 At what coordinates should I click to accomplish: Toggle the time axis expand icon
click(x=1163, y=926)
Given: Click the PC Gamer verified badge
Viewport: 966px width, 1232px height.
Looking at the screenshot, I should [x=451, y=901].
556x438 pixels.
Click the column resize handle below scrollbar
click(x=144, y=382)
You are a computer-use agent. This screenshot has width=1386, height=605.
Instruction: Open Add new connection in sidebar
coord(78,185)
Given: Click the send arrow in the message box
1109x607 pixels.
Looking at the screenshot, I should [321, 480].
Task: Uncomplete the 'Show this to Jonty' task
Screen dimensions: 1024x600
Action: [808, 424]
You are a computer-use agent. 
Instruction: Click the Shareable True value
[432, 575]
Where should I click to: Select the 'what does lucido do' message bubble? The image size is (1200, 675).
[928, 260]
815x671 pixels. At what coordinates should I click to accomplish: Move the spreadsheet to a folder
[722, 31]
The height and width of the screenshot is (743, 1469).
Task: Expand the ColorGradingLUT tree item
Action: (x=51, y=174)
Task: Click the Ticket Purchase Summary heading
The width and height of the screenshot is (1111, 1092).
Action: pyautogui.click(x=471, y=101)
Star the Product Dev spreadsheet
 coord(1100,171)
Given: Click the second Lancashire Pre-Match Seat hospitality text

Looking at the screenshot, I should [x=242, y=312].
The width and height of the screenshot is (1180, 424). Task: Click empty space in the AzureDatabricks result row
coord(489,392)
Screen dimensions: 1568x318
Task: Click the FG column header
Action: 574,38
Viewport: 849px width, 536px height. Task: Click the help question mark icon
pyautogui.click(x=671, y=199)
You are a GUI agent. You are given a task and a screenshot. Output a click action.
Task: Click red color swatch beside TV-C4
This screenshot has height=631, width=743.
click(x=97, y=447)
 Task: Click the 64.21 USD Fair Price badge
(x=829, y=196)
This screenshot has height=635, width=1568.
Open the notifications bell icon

▶ [PROBLEM TO SOLVE]:
Please copy the line that holds "Instruction: Open Add" and each line under it through the last line above, exactly as they stand, adding nothing.

▶ [EXERCISE ANSWER]:
Instruction: Open Add new connection in sidebar
coord(78,185)
Given: Click the send arrow in the message box
1109x607 pixels.
Looking at the screenshot, I should [321, 480].
Task: Uncomplete the 'Show this to Jonty' task
Screen dimensions: 1024x600
Action: [808, 424]
You are a computer-use agent. 
Instruction: Click the Shareable True value
[432, 575]
Where should I click to: Select the 'what does lucido do' message bubble? The image size is (1200, 675).
[928, 260]
815x671 pixels. At what coordinates should I click to accomplish: Move the spreadsheet to a folder
[722, 31]
The height and width of the screenshot is (743, 1469).
Task: Expand the ColorGradingLUT tree item
Action: (x=51, y=174)
Task: Click the Ticket Purchase Summary heading
The width and height of the screenshot is (1111, 1092).
Action: pyautogui.click(x=471, y=101)
Star the Product Dev spreadsheet
 coord(1100,171)
Given: Click the second Lancashire Pre-Match Seat hospitality text

Looking at the screenshot, I should [x=242, y=312].
The width and height of the screenshot is (1180, 424). Task: Click empty space in the AzureDatabricks result row
coord(489,392)
Screen dimensions: 1568x318
Task: Click the FG column header
Action: 574,38
Viewport: 849px width, 536px height. Task: Click the help question mark icon
pyautogui.click(x=671, y=199)
You are a GUI agent. You are given a task and a screenshot. Output a click action.
Task: Click red color swatch beside TV-C4
This screenshot has height=631, width=743.
click(x=97, y=447)
 Task: Click the 64.21 USD Fair Price badge
(x=829, y=196)
This screenshot has height=635, width=1568.
Open the notifications bell icon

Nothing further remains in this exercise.